12. The impugned order is thus clearly hit by the vice of non-compliance of the principles of
natural justice or audi alterm partem, the applicability of which even to the taxing statute cannot be
ruled out. The competent authority passed this order under these provisions certainly exercising a
quasi-judicial function when he passed this order approving the expenditure incurred by the
assessee on scientific research. No such unilateral action or determination could have been taken
by the respondent Secretary particularly when he chose to reduce the amount of expenditure
incurred on scientific research as against the amount claimed by the assessee, to the detriment of
the assessee company resulting in an adverse double tax effect as per the provisions of the Act.
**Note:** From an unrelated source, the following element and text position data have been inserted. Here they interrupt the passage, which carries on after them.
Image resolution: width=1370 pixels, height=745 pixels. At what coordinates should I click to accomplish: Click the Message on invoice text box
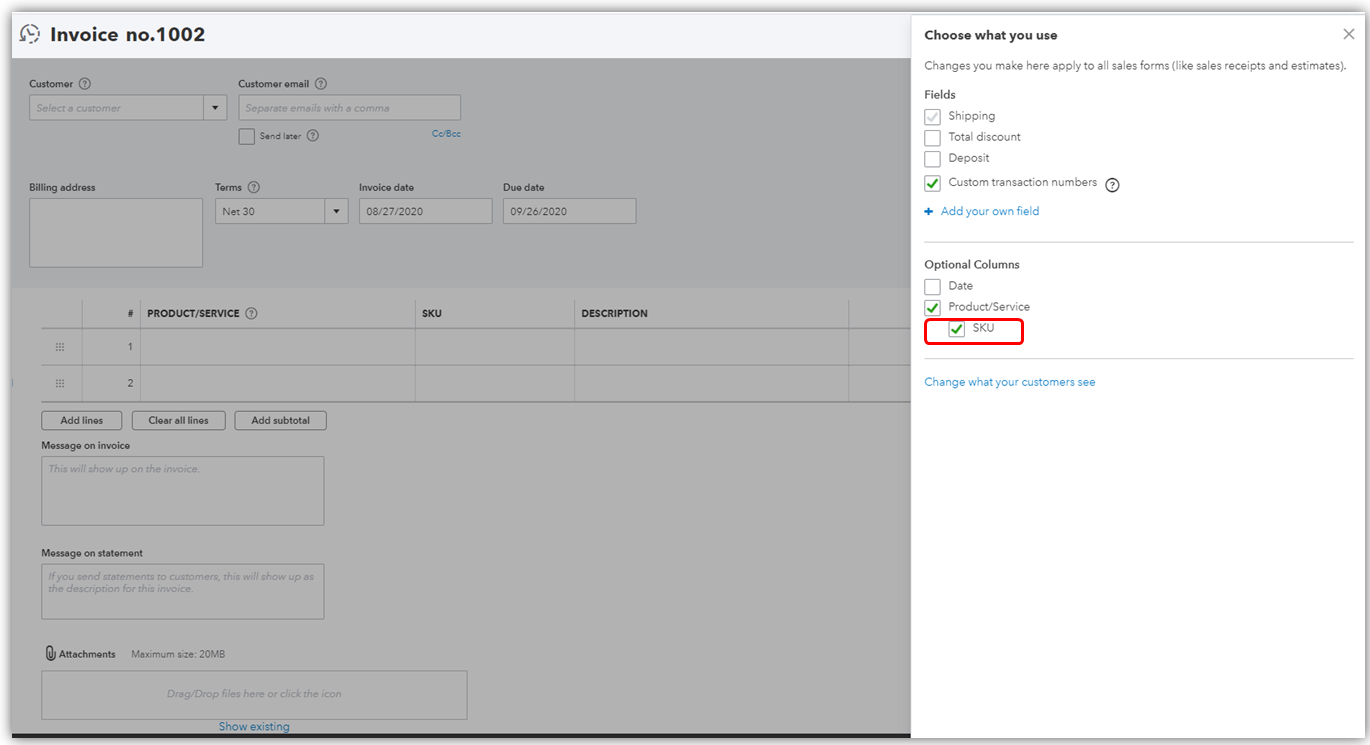[x=183, y=491]
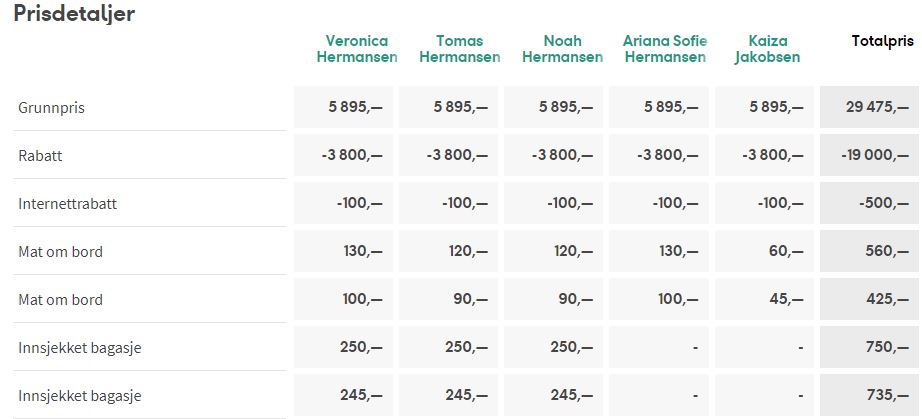Open Tomas Hermansen passenger link
This screenshot has height=419, width=922.
(459, 49)
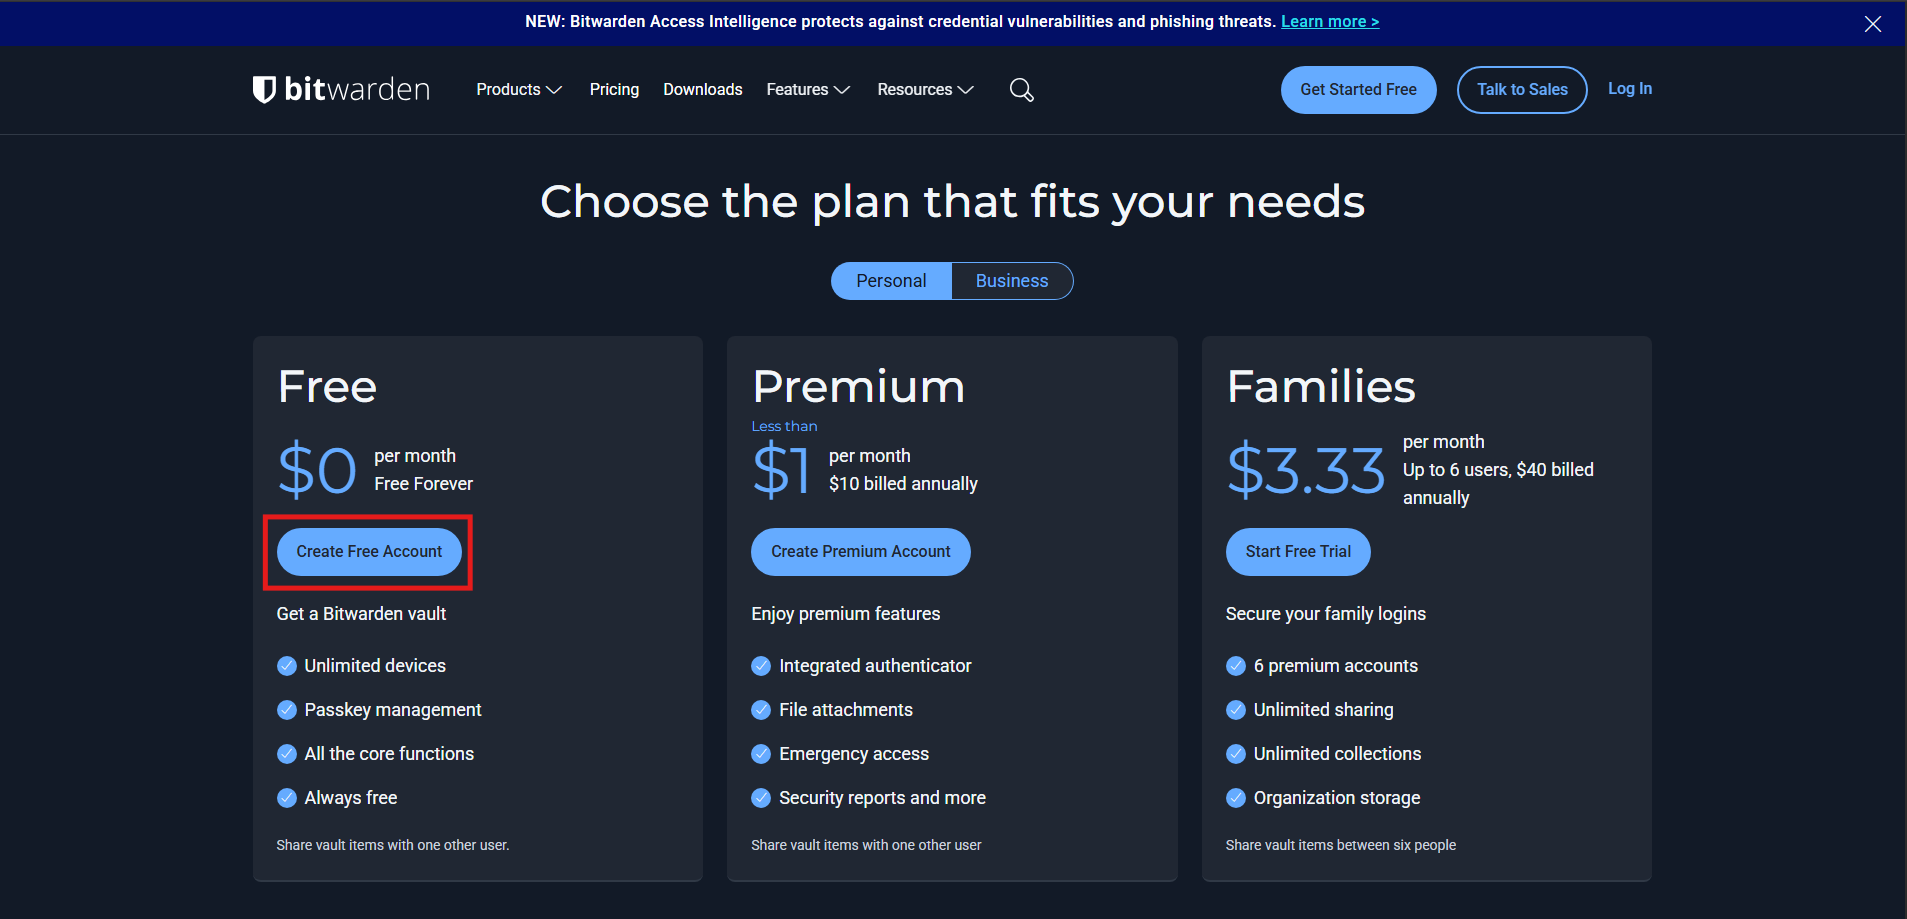Click the Bitwarden shield logo
Viewport: 1907px width, 919px height.
point(264,89)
13. Be that as it may, this Court would not like to pronounce upon the includibility of these
expenses in the head of 'approved expenditure for scientific research' at this stage and it is
considered appropriate that the 1st respondent Secretary himself is allowed to reconsider the case
on these issues after allowing a reasonable opportunity of hearing to the assessee in this regard. It
is needless to say that the assessee would be entitled to make out its case for such aforesaid
inclusion of these expenses in the category of approved expenditure on scientific research and
rely upon all relevant material and case laws, if any, in this regard before the said respondent
Secretary.
14. The assessee may, in the first instance, appear before the said authority for this purpose
on 6th June, 2016 and it is expected from the 1st respondent to pass appropriate, speaking order
dealing with all the contentions raised by the assessee in this regard, within a period of six months
from today. It is needless to add that in case any adverse order is passed against the assessee
company by the 1st respondent Secretary or the competent authority in DSIR, the assessee
company would be free to avail further legal remedies in accordance with law.
15. With the above observations and directions, both the writ petitions are finally disposed of
at this stage. No order as to costs. Copy of this order be supplied to the parties forthwith.